Tweet:    Washington politicians, Senators, Representative, and their staffs may be forced to participate in health exchanges on January 1, 2014.

Thursday, June 13, 2013


For New Doctors: The New Commencementarians
Commencementarian  – A person accomplished in the practice of new beginnings
I dreamt last night  I gave a commencement talk before graduating medical students. 
Here is what I had to say.
You are about to enter a  brave new medical world convulsed by health reform.   As a person who has tracked health reform  over the last 30 years, here is what  you can expect.
It will be a new world, full of new beginnings.
Consolidation – You can expect to work for an organization,  either as an employee or as its leader. For the most part,  hospitals or “integrated healthcare organizations” will own these organizations.  You will will be expected to comply within the organization’s rules.  You will be expected to comply with government regulations.  You will be expected to be creative in making the organization more efficient,  more patient-oriented,  safer, and more competitive with a larger market share.  By 2015,  these large organizations will own 75% of physician practices,  for only large organizations will have the capital,  resources, and technologies to function  in the new reform environment.

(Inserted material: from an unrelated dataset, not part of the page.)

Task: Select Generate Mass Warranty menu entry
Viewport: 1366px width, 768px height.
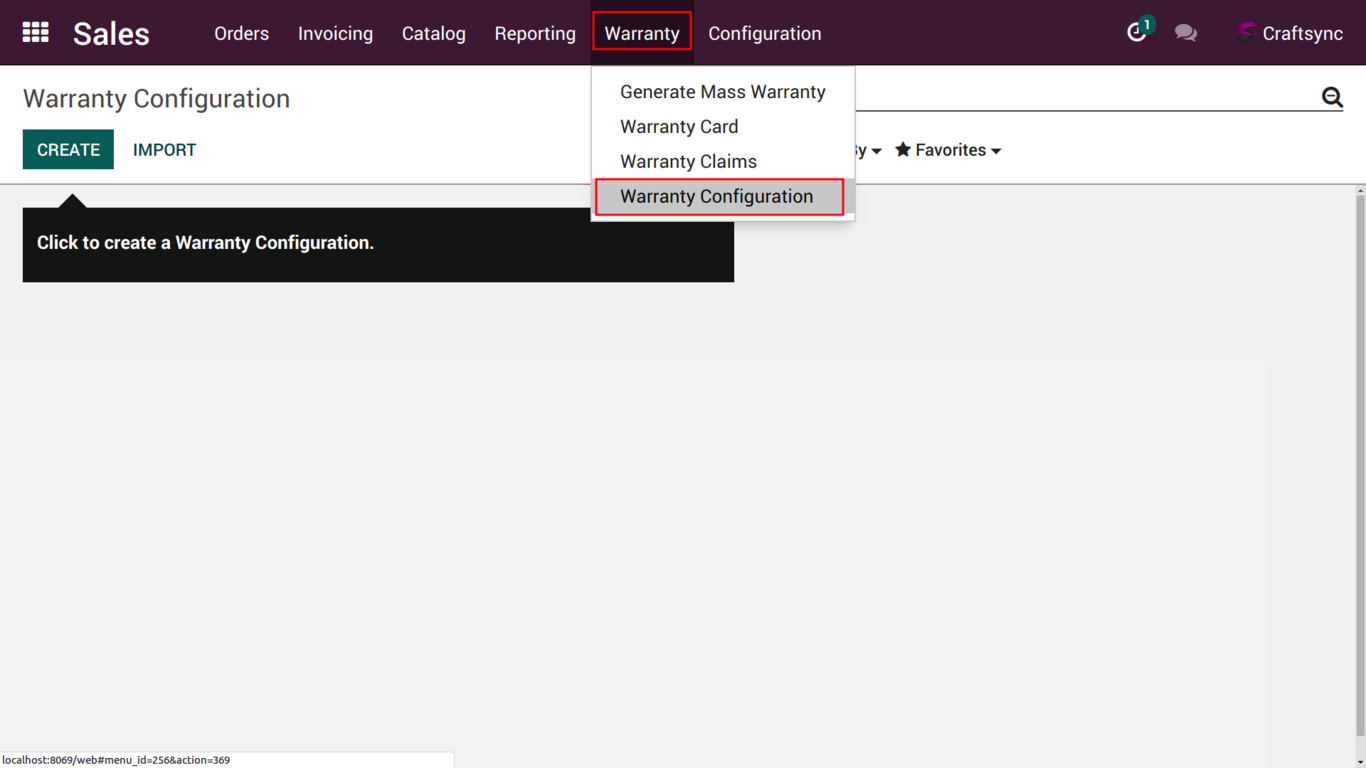Action: click(722, 92)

Coordination -  You can expect to hear a lot about “coordination” and to be an integral part of  “coordinated, “ integrated,” and “aligned” organizational activities.  These activities will revolve around providing more comprehensive,  essential,  accountable,  and measurable practices focusing on prevention, genesis,  genomics, and treatment of chronic disease.   You can expect that  “big data” will be used to measure the success of these activities.   As W. Edwards Deming (1900-1993), the father of modern statistics, declaimed, “ In God we trust,  all others bring  data.”  You will be expected to follow protocols, guidelines, and algorithms.   If you are a primary care physician,  you will be expected to lead the clinical team, to be knowledgeable in “population health,” and  to be skilled in health information technologies.
Commentarianism -  If  you belong to  an independent  maverick, entrepreneurial,   risk-taking subgroup,   you will be expected to provide cost-lowering,  convenience-generating,   disruptive-producing ideas  that change practice and the status quo  as we now know it.   If your ideas have mass applications,  your ideas can be expected to attract venture capitalists.   You can expect most of these ideas will involve  information technologies, to lend themselves to finger clicks and flicks of your fellow physicians  and  healthcare entrepreneurs.   Many of these innovations or apps will fall within the realm of telemedicine,  monitoring patients outside the hospital,   creating new  virtual doctor-patient  communications  not requiring  the physical presence of either party, and in new payment mechanisms, such as concierge practices,  cash-only arrangements,   and bundled-payments,  outside the reach of private and government third parties.   
Tweet:   This year’s medical school graduates can expect a Brave New World,  with consolidation,  coordination, and entrepreneurship as main themes.